Constatada la suerte, amenaza de implacable olvido que pesa como una losa sobre un lugar antiguamente tan venerado, el tres de diciembre del año dos mil quince, tuve la osadía —ingenuo que es uno— de solicitar por escrito, con instancia presentada en el Registro, que la Corporación Municipal considerara la posibilidad de poner en el suelo del Malecón, en el lugar que ocupaba la ermita del Calvario, una placa de piedra, mármol, bronce o similar, que lo recuerde. Para que tal circunstancia nunca se olvide del todo y sirva de ejemplo y lección a nuevas generaciones.
Por supuesto ni me han contestado ni han hecho el menor caso. El Ayuntamiento que todos los días de Dios pide a los ciudadanos que le presenten propuestas, proyectos, iniciativas, resulta que cuando un ciudadano de bien le presenta algo que es de justicia y razón no sabe/no contesta. Descuide el Ayuntamiento. Si no tiene presupuesto, no importa. Yo pago de mi bolsillo la placa. Y que la Corporación la ponga y se haga la foto.
De la ermita del Calvario ha sobrevivido al menos una fotografía, que guardo desde hace años entre mis reliquias, cuya imagen —que, hoy, gustosamente exhumo— podría reproducirse en bajorrelieve en la placa que en el suelo se coloque, si es que la Corporación municipal se digna oír a quien le ofrece en bandeja la idea, gratis et amore, sin esperar nada a cambio. La cual imagen me permito reproducir ilustrando estas líneas, esperanzado en que aparezcan otras imágenes parecidas de los archivos de fotografías antiguas que tan vez permanezcan inidentificadas en los baúles familiares o en las fototecas.

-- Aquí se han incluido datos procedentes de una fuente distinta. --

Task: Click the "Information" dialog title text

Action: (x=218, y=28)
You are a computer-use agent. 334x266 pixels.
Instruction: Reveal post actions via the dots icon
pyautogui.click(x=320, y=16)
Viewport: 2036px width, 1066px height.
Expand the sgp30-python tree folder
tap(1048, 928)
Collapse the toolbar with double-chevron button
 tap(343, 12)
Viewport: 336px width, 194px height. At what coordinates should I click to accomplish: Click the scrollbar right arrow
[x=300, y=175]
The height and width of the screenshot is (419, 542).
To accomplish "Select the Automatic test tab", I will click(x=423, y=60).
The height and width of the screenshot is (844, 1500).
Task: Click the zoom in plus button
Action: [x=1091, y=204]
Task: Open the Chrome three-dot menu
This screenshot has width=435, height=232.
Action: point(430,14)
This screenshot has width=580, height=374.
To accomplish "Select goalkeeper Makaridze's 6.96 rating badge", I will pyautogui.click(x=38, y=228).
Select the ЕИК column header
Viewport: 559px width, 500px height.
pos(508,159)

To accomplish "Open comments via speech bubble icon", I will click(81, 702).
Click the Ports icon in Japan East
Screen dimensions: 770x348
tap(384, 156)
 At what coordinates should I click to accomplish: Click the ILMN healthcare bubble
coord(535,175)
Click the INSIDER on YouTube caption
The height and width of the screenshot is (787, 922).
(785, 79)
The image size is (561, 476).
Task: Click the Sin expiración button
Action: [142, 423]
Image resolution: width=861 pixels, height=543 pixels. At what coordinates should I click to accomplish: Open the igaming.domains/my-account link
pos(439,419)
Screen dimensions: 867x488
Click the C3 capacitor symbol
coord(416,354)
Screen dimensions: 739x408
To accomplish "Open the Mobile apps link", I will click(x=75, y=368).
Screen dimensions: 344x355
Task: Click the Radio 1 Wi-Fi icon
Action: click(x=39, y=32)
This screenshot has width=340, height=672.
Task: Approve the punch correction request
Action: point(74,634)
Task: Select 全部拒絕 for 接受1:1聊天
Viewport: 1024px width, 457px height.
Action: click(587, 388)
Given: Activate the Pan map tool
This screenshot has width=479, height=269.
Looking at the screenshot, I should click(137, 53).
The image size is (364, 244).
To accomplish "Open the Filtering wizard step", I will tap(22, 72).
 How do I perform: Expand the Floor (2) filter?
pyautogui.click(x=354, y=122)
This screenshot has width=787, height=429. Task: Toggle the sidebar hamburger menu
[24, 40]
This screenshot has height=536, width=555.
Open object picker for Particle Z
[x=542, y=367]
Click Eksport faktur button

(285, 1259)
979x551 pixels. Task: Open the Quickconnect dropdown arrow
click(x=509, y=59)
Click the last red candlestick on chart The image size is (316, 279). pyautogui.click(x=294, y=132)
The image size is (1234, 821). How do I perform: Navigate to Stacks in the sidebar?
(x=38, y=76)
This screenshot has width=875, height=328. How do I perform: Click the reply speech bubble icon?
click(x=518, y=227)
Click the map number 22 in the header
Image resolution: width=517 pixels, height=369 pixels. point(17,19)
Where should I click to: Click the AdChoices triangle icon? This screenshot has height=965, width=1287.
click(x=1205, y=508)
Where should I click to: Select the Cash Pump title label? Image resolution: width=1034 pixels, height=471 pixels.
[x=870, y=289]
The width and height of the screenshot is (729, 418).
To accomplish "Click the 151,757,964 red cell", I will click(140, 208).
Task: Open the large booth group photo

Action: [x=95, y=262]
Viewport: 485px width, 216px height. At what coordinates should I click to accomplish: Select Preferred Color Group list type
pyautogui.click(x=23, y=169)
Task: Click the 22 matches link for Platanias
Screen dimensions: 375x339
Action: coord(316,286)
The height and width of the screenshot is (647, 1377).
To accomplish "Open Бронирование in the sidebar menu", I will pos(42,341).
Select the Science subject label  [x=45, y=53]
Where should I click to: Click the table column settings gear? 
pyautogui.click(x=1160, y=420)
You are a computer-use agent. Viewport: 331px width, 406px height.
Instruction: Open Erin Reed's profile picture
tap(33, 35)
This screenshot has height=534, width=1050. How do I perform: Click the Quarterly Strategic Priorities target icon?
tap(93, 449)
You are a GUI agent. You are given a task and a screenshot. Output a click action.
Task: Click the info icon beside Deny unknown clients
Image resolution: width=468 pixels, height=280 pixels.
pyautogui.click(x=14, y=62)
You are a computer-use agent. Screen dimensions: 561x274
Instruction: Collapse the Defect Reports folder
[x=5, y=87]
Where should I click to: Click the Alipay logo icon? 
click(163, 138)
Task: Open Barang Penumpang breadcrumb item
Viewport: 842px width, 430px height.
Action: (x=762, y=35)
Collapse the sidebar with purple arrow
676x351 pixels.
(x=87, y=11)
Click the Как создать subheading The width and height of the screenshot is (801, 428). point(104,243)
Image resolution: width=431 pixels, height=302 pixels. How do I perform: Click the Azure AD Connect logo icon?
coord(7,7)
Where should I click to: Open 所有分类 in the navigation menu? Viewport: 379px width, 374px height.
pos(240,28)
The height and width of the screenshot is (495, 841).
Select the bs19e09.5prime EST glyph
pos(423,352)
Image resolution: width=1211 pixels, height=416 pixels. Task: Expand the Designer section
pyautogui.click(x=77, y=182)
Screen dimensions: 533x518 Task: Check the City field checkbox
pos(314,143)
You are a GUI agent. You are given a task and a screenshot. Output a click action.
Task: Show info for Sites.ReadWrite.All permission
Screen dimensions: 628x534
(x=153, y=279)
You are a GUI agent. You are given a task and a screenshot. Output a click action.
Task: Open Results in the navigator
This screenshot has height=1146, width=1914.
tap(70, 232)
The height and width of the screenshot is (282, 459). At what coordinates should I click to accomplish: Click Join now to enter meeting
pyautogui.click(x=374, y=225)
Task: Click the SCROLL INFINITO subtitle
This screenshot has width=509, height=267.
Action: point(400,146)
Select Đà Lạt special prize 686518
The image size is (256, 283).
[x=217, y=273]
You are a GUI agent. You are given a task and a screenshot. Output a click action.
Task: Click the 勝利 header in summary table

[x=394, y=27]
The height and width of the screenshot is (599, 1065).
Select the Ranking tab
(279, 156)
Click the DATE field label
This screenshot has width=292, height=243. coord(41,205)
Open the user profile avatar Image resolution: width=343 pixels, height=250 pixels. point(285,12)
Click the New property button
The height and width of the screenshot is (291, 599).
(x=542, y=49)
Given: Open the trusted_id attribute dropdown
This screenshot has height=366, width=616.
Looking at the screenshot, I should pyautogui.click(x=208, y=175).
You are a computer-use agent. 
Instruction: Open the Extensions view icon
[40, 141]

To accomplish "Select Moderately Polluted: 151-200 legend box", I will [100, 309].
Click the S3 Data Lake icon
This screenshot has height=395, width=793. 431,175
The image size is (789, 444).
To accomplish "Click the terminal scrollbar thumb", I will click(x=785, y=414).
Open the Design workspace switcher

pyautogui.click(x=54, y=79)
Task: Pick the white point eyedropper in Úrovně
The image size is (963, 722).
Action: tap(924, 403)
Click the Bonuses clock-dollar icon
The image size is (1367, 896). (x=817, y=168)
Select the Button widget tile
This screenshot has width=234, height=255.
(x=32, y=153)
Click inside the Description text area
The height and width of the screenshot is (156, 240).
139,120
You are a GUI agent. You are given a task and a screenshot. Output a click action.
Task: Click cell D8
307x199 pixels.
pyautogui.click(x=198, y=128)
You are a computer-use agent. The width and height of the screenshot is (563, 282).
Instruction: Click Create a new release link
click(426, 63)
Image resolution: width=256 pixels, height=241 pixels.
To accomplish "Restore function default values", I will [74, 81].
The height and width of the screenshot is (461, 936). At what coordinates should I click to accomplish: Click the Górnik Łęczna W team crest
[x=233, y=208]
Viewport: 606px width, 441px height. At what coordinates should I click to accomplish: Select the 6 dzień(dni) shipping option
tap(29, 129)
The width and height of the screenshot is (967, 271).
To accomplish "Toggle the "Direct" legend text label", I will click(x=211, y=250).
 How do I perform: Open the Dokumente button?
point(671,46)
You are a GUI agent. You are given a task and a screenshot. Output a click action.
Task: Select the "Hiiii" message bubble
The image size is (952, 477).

Confío en que la imagen de la ermita del Calvario, rastreable en la prensa local, alegrará mucho la vista y el ánimo de jóvenes investigadores a quienes corresponde coger el testigo de manos de los que ya vamos irremisiblemente para mayores y gruñones. Un suponer: Fernández-Labaña; quien desde hace no menos de cinco años lleva investigando callada y meticulosamente, como debe ser, sobre el Cristo de los Huertanos (hoy, del Perdón). Al que mis abuelos, el mayor de los Cerezos, por tradición heredada de padres a hijos, cada Año Nuevo sin falta, al despuntar la mañana, llevaba en familia a su Cristo, el Cristo de los Huertanos, las primeras rosas del año y un pomico de alarises.
Con el tiempo, el Paseo del Malecón (el más huertano del mundo) se ha convertido en un variopinto y pintoresco paseódromo. Nada que ver desde luego con aquel pueblerino paseo de nuestra infancia, con huertos, palmerales y vendedores de lechugas de hoja de burro a pie de bancal, junto a los pozos a cuyos pozales las merlas y las gafarrillas acudían a refrescarse el pico. El cual paseo, ensalzado por los poetas, todas las tardes de Dios el obispo Sanahuja y Marcé lo recorría, paso a paso, hasta las Cuatro Piedras, flanqueado por una legión de jóvenes y animosos seminaristas con banda verde sobre el pecho, ansiosos los curandos de cantar misa y dirigir rosarios. El dicho obispo, reputado de bueno por lo grueso y mesurado, caminaba con la mano extendida para que se la besara el pueblo.
Hoy en día, el Malecón es más alegre y risueño, abierto y cosmopolita, de proyección transversal que diría un político repipi. Sin duda alguna, el lugar preferido por los murcianos de toda edad, sexo, raza y condición, para pasear dialogando, correr aspirando aire puro, comprobar que hay gallinas que ponen huevos y pájaros que hacen nidos, ensayar ejercicios gimnásticos, estirar las piernas, formar músculo... Y, en general, para disfrutar de lo poco que va quedando de la malbaratada feraz y risueña huerta, pomposamente cantada en los setenta como «La Huerta de Europa».